Output each line of the listing that follows, with every character kept as it is.

Data extracts START

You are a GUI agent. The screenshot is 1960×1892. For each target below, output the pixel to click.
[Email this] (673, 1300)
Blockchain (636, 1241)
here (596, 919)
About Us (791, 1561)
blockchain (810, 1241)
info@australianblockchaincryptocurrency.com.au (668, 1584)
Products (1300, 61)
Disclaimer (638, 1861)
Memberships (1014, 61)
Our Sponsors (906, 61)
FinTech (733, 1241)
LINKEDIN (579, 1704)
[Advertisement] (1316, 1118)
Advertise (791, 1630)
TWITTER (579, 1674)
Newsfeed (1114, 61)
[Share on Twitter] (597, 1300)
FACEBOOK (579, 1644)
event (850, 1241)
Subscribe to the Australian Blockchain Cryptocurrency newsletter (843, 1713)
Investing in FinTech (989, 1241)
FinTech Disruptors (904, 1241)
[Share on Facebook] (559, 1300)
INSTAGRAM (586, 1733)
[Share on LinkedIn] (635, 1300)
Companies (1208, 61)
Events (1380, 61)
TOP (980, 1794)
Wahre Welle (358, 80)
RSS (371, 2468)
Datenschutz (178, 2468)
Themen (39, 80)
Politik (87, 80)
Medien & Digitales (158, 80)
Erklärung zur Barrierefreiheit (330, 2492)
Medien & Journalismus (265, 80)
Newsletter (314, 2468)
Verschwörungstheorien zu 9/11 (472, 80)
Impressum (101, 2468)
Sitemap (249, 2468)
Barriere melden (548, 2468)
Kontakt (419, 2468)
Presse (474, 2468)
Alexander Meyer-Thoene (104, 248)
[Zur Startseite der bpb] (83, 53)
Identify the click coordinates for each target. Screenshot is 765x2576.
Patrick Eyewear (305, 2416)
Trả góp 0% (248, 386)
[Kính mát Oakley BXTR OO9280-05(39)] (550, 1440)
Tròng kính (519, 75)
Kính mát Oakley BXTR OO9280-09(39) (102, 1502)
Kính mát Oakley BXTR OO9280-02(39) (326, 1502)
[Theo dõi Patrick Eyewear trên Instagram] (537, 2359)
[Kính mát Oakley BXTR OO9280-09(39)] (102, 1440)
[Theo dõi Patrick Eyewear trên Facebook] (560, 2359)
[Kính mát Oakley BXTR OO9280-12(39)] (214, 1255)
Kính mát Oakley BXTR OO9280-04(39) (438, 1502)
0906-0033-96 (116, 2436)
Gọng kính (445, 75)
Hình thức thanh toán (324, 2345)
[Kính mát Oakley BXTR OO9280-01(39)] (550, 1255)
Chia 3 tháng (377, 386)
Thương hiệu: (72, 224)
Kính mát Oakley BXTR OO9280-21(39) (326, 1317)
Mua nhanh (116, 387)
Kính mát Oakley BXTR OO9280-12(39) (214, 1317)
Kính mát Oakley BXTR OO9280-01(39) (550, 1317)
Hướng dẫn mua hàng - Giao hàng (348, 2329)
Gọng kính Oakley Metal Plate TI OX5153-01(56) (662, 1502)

Data extracts END

Written response:
You are a GUI agent. The screenshot is 1960×1892. For each target below, output the pixel to click.
[Email this] (673, 1300)
Blockchain (636, 1241)
here (596, 919)
About Us (791, 1561)
blockchain (810, 1241)
info@australianblockchaincryptocurrency.com.au (668, 1584)
Products (1300, 61)
Disclaimer (638, 1861)
Memberships (1014, 61)
Our Sponsors (906, 61)
FinTech (733, 1241)
LINKEDIN (579, 1704)
[Advertisement] (1316, 1118)
Advertise (791, 1630)
TWITTER (579, 1674)
Newsfeed (1114, 61)
[Share on Twitter] (597, 1300)
FACEBOOK (579, 1644)
event (850, 1241)
Subscribe to the Australian Blockchain Cryptocurrency newsletter (843, 1713)
Investing in FinTech (989, 1241)
FinTech Disruptors (904, 1241)
[Share on Facebook] (559, 1300)
INSTAGRAM (586, 1733)
[Share on LinkedIn] (635, 1300)
Companies (1208, 61)
Events (1380, 61)
TOP (980, 1794)
Wahre Welle (358, 80)
RSS (371, 2468)
Datenschutz (178, 2468)
Themen (39, 80)
Politik (87, 80)
Medien & Digitales (158, 80)
Erklärung zur Barrierefreiheit (330, 2492)
Medien & Journalismus (265, 80)
Newsletter (314, 2468)
Verschwörungstheorien zu 9/11 (472, 80)
Impressum (101, 2468)
Sitemap (249, 2468)
Barriere melden (548, 2468)
Kontakt (419, 2468)
Presse (474, 2468)
Alexander Meyer-Thoene (104, 248)
[Zur Startseite der bpb] (83, 53)
Identify the click coordinates for each target. Screenshot is 765x2576.
Patrick Eyewear (305, 2416)
Trả góp 0% (248, 386)
[Kính mát Oakley BXTR OO9280-05(39)] (550, 1440)
Tròng kính (519, 75)
Kính mát Oakley BXTR OO9280-09(39) (102, 1502)
Kính mát Oakley BXTR OO9280-02(39) (326, 1502)
[Theo dõi Patrick Eyewear trên Instagram] (537, 2359)
[Kính mát Oakley BXTR OO9280-09(39)] (102, 1440)
[Theo dõi Patrick Eyewear trên Facebook] (560, 2359)
[Kính mát Oakley BXTR OO9280-12(39)] (214, 1255)
Kính mát Oakley BXTR OO9280-04(39) (438, 1502)
0906-0033-96 (116, 2436)
Gọng kính (445, 75)
Hình thức thanh toán (324, 2345)
[Kính mát Oakley BXTR OO9280-01(39)] (550, 1255)
Chia 3 tháng (377, 386)
Thương hiệu: (72, 224)
Kính mát Oakley BXTR OO9280-21(39) (326, 1317)
Mua nhanh (116, 387)
Kính mát Oakley BXTR OO9280-12(39) (214, 1317)
Kính mát Oakley BXTR OO9280-01(39) (550, 1317)
Hướng dẫn mua hàng - Giao hàng (348, 2329)
Gọng kính Oakley Metal Plate TI OX5153-01(56) (662, 1502)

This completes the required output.